Teraz wojownik MMA czeka na szczegóły dotyczące obrony tytułu. Sam stawia przed sobą wysokie aspiracje. Nie ukrywa, że chciałby zmierzyć się z legendą MMA, Andersonem Silvą. Brazylijczyk stracił niedawno kontrakt w UFC. - To byłoby spełnienie moich marzeń - powiedział Chalidow w programie "Koloseum" emitowanym na antenie Polsatu Sport.
Droga do organizacji walki jest jeszcze daleka. Nieznane są wymagania finansowe Brazylijczyka. Jednak z tego co powiedział w programie dziennikarz Polsatu Sport Dominik Durniat, władze KSW już wysłały do otoczenia Silvy pierwsze zapytanie. - Powoli karty się układają - przyznał.
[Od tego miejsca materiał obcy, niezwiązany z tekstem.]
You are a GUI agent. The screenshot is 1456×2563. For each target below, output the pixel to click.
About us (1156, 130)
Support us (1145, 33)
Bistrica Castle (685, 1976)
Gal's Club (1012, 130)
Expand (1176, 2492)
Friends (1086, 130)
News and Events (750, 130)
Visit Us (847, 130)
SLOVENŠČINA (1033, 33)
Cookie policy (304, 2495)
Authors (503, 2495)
ZOBACZ WIDEO: #dziejesiewsporcie: tego talentu Chalidowa nie znaliśmy. Co za umiejętności!
Jeśli doszłoby do pojedynku Silva - Chalidow, byłaby to największa walka w historii KSW. Obaj wojownicy nazywani są wirtuozami mieszanych sztuk walki. 45-letni Silva to legenda MMA. W swojej karierze stoczył 45 pojedynków, z czego wygrał 34. Jednak przez ostatnie blisko osiem lat tylko jeden jego pojedynek zakończył się wygraną.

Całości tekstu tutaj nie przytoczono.